# Needing old .45 Llama 1911 Parts.



## Torkwrench

Guys, I came across an old Llama .45 1911 style pistol. It was given to me by my Dad who had it for many years before he died, so of course I want to keep it. My quandry is, I'd like to up-grade it just a bit wiht some new parts like a new barrell, grips, or even a re-build kit. But I am having problems finding things for it online and at my local Dealer. The gun still shoots rather well, but it really only likes Ball Ammo. It dosen't like to feed JHP ammo, and sometimes it'll catch a spent casing in the midst of ejecting it. I haven't polished the feed ramp yet but I will end up doing that. 

Can you guys give me any tips or suggestions on finding parts or making altercations to it to make it work somewhat better?


----------



## tony pasley

Good luck is all I can offer.


----------



## DevilsJohnson

You tried numrich?
http://www.e-gunparts.com/model.asp?idDept=149


----------



## Torkwrench

Thanks for the input guys. I'll check out e-guns.com


----------



## Torkwrench

Here's another question. Does anyone know what parts from other 1911's will interchange in the Llama? I.E. Barrell, extractor and so on.


----------



## junkyarddawg

*Llama IXA 45 acp parts*

Hi,
I recently joined this forum because it is one of a few that has talked about the Llama IXA 45 acp.
I inherited a weapons collection which consist of several hand guns, rifles and shotguns. Also a parts bank that needs cataloged!
I do have parts to a Llama IXA 45 acp already cataloged, cleaned, oiled, bagged seperately and ready to use.
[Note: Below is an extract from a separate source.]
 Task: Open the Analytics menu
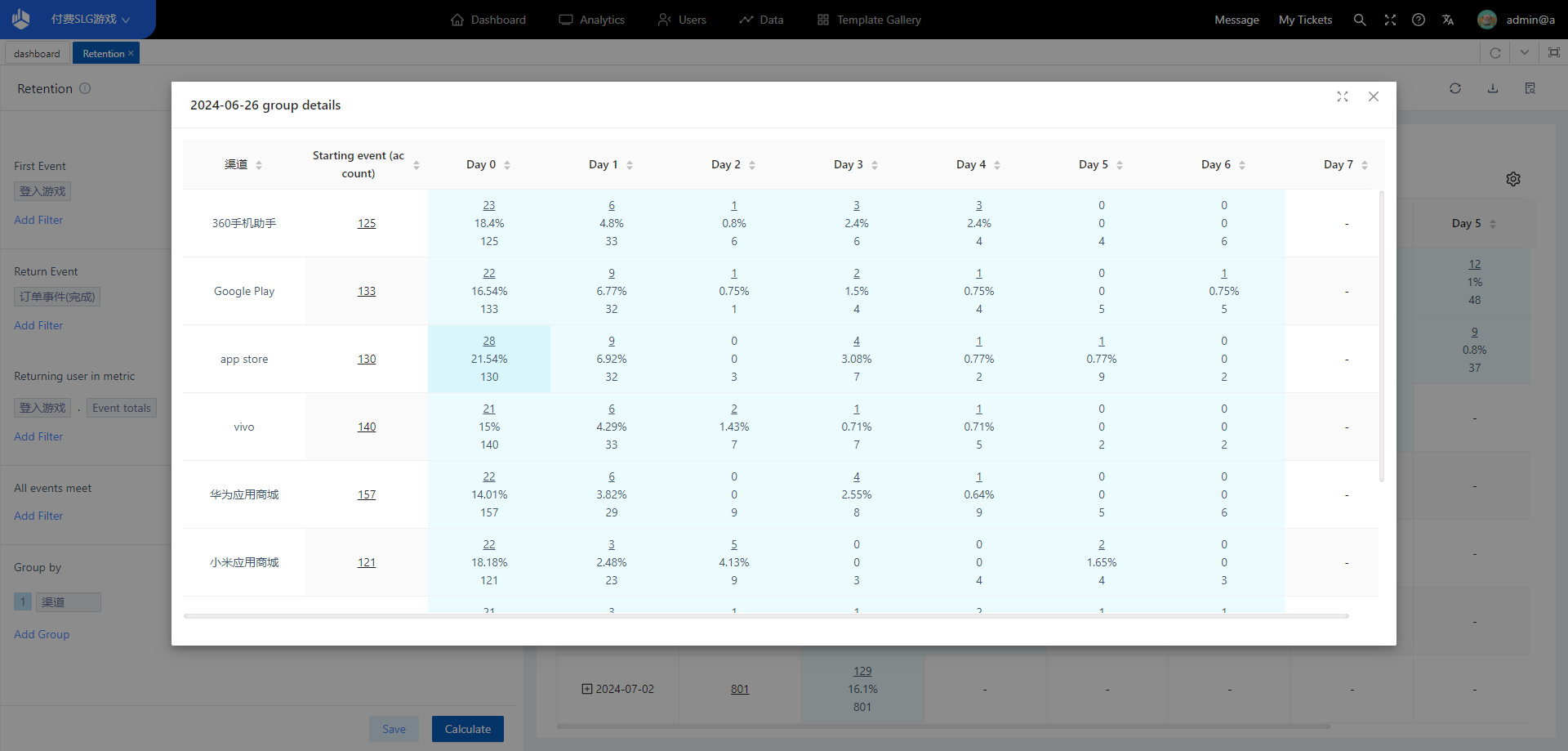[x=592, y=20]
All parts are in excellent condition.
This is a great parts pakage for rebuilding, replacing or repairing Llama IX series and 1911 clone.

The package contents:

-ALL screws,retaining pins and springs

-trigger assembly

-grip safety assembly

-rear sight assembly

-recoil spring

-recoil spring bushing

-recoil spring retaining tube

-barrel bushing

-plunger assembly

-firing pin assembly

-hammer assembly

-mainspring housing assembly

-cartridge assembly group

-disconnect assembly with sear pin

-extractor

Also included in package:

-R/L Original Walnut wood pistol grips with screws and Llama insignia on both grips.
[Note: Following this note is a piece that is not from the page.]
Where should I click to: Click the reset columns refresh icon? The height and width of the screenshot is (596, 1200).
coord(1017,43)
-2-original magazines with "MADE IN SPAIN" stamp on the bottom.
(I can supply phoitos to prove authenticity)

***MAIN FRAME,SLIDE,SLIDE LOCK AND BARREL- NOT INCLUDED

This is a PACKAGE DEAL ONLY and I am asking - $150.00 or best offer.
Serious interested individuals can contact me by email: [email protected]

Thank you


----------



## TedDeBearFrmHell

welcome to the forum.....


----------



## JB

*Feed problem on 1911*



Torkwrench said:


> Guys, I came across an old Llama .45 1911 style pistol. It was given to me by my Dad who had it for many years before he died, so of course I want to keep it. My quandry is, I'd like to up-grade it just a bit wiht some new parts like a new barrell, grips, or even a re-build kit. But I am having problems finding things for it online and at my local Dealer. The gun still shoots rather well, but it really only likes Ball Ammo. It dosen't like to feed JHP ammo, and sometimes it'll catch a spent casing in the midst of ejecting it. I haven't polished the feed ramp yet but I will end up doing that.
> 
> Can you guys give me any tips or suggestions on finding parts or making altercations to it to make it work somewhat better?


Polishing the feed ramp isn't going to fix the problem. Also, it's a two stage ramp. I can help you with this and find parts for you too if you haven't already had the problem fixed or found parts.
Feel free to contact me I am a Gunsmith.
JB


----------



## JB

The barrel will but the extractor won't. If your Llama has a round indicator, a stock 1911 barrel will have to be slightly modified to fit or take out the live round indicator.

JB


----------



## JB

I just joined the forum and saw your post. Do you still have this package?

JB


----------



## JB

Thanks

JB


----------